MD5 is a one-way hashing algorithm, meaning it cannot be decrypted to reveal the original plain text password. This makes it impossible to directly check if MD5-hashed passwords conform to modern password standards (e.g., length, complexity). However, you can identify non-compliant passwords using alternative approaches.


Approach 1: Use a Password Policy During Login

When a user logs in with their password, you can validate the password’s strength at that point:

  1. Hash the plain text password input with MD5.
  2. Compare it with the stored MD5 hash in the database.
  3. If the password matches but doesn’t conform to your current standards, prompt the user to update their password.

Approach 2: Flag Potentially Weak Passwords

Although you cannot reverse MD5, you can use heuristics to identify potentially weak passwords. For example:

  1. Common weak passwords (e.g., “123456”, “password”) often have known MD5 hashes.
  2. Compare the stored MD5 hashes with a dictionary of known weak passwords’ MD5 hashes.
  3. Flag accounts with matches as potentially using weak passwords.

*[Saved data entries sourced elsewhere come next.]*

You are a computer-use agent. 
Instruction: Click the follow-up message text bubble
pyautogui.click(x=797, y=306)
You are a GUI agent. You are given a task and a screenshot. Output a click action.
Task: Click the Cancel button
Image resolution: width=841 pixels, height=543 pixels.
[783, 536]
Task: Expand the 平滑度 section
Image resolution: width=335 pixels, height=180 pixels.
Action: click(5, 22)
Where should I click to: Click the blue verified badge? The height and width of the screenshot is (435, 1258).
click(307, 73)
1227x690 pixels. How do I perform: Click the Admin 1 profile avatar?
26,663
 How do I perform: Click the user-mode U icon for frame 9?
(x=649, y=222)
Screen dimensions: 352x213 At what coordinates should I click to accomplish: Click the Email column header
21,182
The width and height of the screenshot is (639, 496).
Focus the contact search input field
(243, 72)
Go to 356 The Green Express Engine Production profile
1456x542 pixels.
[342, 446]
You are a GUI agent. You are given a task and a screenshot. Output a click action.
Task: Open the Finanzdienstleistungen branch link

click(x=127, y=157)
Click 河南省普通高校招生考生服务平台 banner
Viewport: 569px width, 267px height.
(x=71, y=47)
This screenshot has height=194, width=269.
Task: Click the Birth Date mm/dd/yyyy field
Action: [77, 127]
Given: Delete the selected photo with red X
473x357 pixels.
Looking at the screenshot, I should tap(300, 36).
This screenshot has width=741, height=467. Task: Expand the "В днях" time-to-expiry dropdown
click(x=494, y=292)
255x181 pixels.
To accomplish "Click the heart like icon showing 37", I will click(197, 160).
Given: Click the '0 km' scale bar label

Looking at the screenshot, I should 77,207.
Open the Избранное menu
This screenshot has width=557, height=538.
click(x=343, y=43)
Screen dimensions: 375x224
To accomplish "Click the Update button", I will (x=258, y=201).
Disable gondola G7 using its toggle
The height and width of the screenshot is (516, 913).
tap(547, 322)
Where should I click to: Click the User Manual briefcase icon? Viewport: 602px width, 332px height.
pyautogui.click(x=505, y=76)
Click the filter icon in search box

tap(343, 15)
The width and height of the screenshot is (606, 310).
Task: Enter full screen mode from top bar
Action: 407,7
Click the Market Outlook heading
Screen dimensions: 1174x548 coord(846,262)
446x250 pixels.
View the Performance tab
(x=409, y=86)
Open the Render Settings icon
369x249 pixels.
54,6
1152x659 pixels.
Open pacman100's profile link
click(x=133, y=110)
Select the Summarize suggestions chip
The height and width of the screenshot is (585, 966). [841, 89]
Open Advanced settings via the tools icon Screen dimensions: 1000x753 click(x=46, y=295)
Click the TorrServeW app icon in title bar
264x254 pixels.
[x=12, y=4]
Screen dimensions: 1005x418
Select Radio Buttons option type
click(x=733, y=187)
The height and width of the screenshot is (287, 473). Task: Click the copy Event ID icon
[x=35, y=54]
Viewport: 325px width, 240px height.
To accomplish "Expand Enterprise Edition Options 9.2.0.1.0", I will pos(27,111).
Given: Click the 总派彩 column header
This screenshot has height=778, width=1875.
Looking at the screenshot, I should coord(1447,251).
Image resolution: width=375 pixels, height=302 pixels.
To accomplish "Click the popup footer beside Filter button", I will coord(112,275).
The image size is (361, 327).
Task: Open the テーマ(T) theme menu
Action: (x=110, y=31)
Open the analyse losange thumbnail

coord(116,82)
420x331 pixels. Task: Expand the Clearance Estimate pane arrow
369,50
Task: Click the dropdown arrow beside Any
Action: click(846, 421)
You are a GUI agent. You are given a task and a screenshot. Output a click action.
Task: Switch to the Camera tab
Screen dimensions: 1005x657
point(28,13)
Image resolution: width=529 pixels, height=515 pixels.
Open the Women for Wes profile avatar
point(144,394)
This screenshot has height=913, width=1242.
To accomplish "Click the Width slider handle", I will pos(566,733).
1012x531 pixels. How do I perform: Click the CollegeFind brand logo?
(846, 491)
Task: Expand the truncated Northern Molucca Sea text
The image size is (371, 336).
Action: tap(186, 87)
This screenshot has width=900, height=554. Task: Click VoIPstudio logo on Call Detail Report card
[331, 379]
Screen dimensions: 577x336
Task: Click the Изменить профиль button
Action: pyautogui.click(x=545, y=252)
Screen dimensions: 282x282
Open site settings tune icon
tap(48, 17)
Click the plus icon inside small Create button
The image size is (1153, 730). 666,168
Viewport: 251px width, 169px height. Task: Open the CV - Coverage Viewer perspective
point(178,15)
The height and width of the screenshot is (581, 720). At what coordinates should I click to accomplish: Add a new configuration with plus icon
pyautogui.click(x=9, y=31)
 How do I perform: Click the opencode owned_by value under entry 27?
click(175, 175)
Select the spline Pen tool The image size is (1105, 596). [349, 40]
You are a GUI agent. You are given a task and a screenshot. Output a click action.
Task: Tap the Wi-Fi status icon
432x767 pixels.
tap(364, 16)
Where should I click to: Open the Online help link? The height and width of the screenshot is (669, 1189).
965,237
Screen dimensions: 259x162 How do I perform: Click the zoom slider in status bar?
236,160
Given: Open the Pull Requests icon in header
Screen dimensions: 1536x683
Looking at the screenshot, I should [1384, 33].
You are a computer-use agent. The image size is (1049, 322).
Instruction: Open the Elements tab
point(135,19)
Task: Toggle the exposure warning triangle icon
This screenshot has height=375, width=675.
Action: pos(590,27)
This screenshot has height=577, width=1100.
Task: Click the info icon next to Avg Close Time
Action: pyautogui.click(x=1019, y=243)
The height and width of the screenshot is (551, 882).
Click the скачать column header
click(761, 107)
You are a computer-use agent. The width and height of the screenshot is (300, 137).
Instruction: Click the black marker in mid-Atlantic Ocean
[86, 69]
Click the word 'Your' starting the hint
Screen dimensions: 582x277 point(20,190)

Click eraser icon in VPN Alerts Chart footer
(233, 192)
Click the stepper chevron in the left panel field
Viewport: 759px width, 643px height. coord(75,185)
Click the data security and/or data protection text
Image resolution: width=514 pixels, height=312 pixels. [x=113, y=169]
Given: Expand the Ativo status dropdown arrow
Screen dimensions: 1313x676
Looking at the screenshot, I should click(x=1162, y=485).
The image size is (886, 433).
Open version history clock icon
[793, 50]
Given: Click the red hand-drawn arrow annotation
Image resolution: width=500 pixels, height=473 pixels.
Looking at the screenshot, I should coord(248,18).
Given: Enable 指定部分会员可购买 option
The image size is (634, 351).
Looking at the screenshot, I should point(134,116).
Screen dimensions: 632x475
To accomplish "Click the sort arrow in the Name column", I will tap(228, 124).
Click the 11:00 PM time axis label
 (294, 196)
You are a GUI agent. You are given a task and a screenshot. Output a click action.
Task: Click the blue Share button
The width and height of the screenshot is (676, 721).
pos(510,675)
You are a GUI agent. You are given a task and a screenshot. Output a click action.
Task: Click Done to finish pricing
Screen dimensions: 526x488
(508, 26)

Approach 3: Force a Password Reset

A more secure and modern solution is to implement a forced password reset for all users. This ensures all passwords conform to the new standards and are stored using a secure hashing algorithm like bcrypt, Argon2, or PBKDF2.

Steps:

  1. Update Authentication Logic:
  • Support both MD5 and the new hashing algorithm temporarily.
  • If a user’s password is stored as MD5, allow login but flag the account for a password reset.
  1. Password Reset Workflow:
  • After the user logs in, redirect them to a password update page.
  • Validate the new password against your current standards before saving.
  1. Rehash Passwords:
  • Store the new password using a secure hashing algorithm.

Approach 4: Use MD5 Rainbow Tables

If you are testing for very weak passwords, you could use rainbow tables to try to guess the plain text for some MD5 hashes. However, this approach:

  • Is not guaranteed to work.
  • Requires significant computation or resources.
  • May raise ethical or legal concerns depending on the context.

Modern Password Practices

Instead of trying to work with MD5, focus on transitioning your system to a modern standard:

  1. Use a strong hashing algorithm:
  • bcrypt
  • Argon2
  • PBKDF2
  1. Add salting to prevent dictionary attacks and rainbow table lookups.
  2. Enforce password policies (minimum length, complexity) at the point of password creation or reset.

Key Takeaways

  • MD5 is not reversible, so you cannot directly decrypt it to verify compliance.
  • Use login workflows to check compliance and prompt users to reset passwords.
  • Transition to modern hashing algorithms for better security.